Я не раз наблюдал, как менялись наружно офицеры, когда фортуна улыбалась им, но это не шло в сравнение с переменой в Хэнсоме, с пробудившейся в нем деятельностью, с барством и лоском. Только игра с цилиндром выдавала в нем нувориша: он находил изящество и аристократизм в манипуляциях с дорогим цилиндром, – то плавно поводя им, как, верно, видел в театре, то ставя в руке на ребро, то прихлопывая, то барабаня внятно пальцами, то занося за спину, – нетерпеливый торгаш, человек толпы, в худшем смысле слова.
– Мы нашли вам место не простого инженера, Турчин: будете боссом на строительстве дороги через целый штат.
– Однажды Турчин занял Хантсвилл, а вместе с ним сто сорок миль железной дороги, – заметил Фергус. – В одно утро!
– Чужие дороги легко берут и еще легче теряют: Турчин взял, генерал Бюэлл отдал, – показал он свою осведомленность. – Ричмонд ценил Турчина высоко, в пятьдесят тысяч долларов, теперь посчитайте-ка, во что ценим мы его таланты: пятьсот миль дороги по сорок тысяч долларов за милю! Вот чем он будет ворочать!
Мы с Надин переглянулись, я хмуро, от тоскливого желания прогнать Хэнсома, Надин с молчаливой просьбой брать его таким, каков он есть.
– Мистер Хэнсом, – сказала она, – а ведь наш Томас погиб.
Хэнсом смешался, он знал нас в Маттуне бездетными.
– Помните, посыльный Томас? Он вступил в наш полк.
– Жаль! – Хэнсом вспомнил, но сердце не отозвалось. – Жаль, что гибнут молодые, а иначе нельзя, не старикам же… – Он поднял цилиндр, будто целился из ружья. – Война – поприще молодых.
Кто-то подъехал к дому: скрипнули рессоры, послышался звук шагов на лестнице.
– Его застрелили в Афинах, в Алабаме.
– Мы построим там дорогу, это будет памятник нашим волонтерам. Дорога пройдет мимо Афин, потом на Бирмингем и на юго-запад – Таскалуса, Джексон, Новый Орлеан.
Бедный Томас уже растворился, прах его песчинкой, горстью пыли лег в основание железнодорожной насыпи Хэнсома.
В комнату вошли Джозеф Медилл и его сын, Джером; когда началась война, он обучался в Филадельфийском колледже и теперь избрал не армию, а инженерное поприще все в той же Иллинойс Сентрал.
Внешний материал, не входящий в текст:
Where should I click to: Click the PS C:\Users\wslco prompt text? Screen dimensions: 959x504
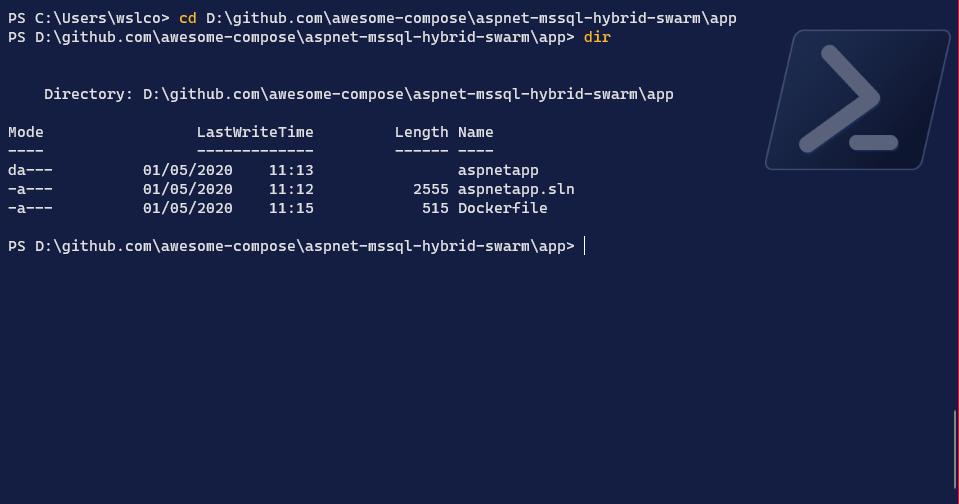pos(88,19)
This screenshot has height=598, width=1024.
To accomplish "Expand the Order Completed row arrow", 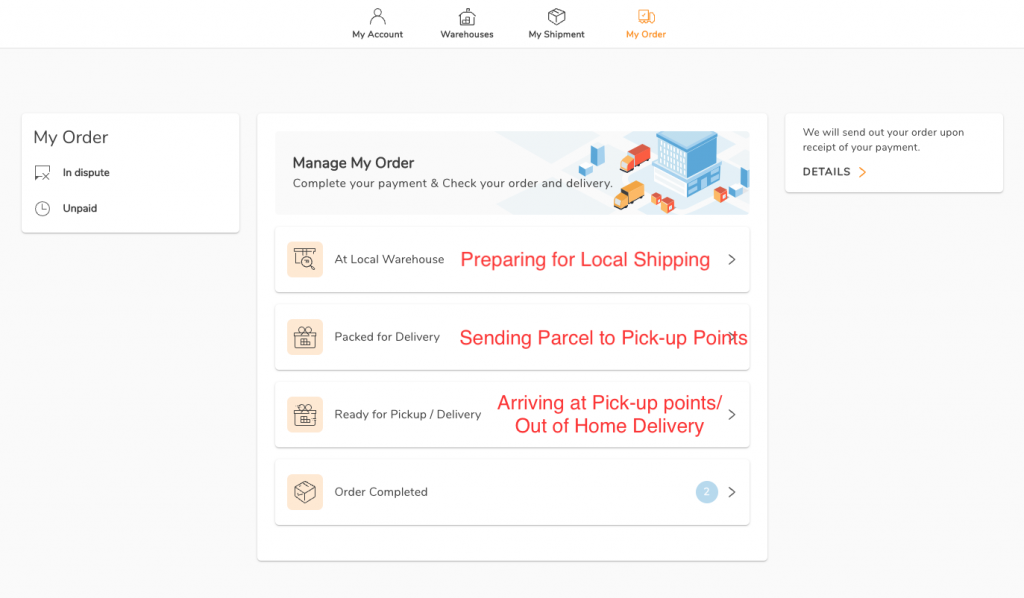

Отец и сын обрадовались Хэнсому, и это больно укололо меня, они показались мне членами касты, навеки закрытой от меня, более сущей, чем прошлое страны и наша война. Медилл заезжал за нами и на Стейт-стрит, звать на воскресный пикник к Мичигану. Я нелюбезно отказался, а Хэнсом, глухой к сердцу людей, снова принялся уламывать меня, пока я не шагнул к нему и крепко взял за отвороты сюртука.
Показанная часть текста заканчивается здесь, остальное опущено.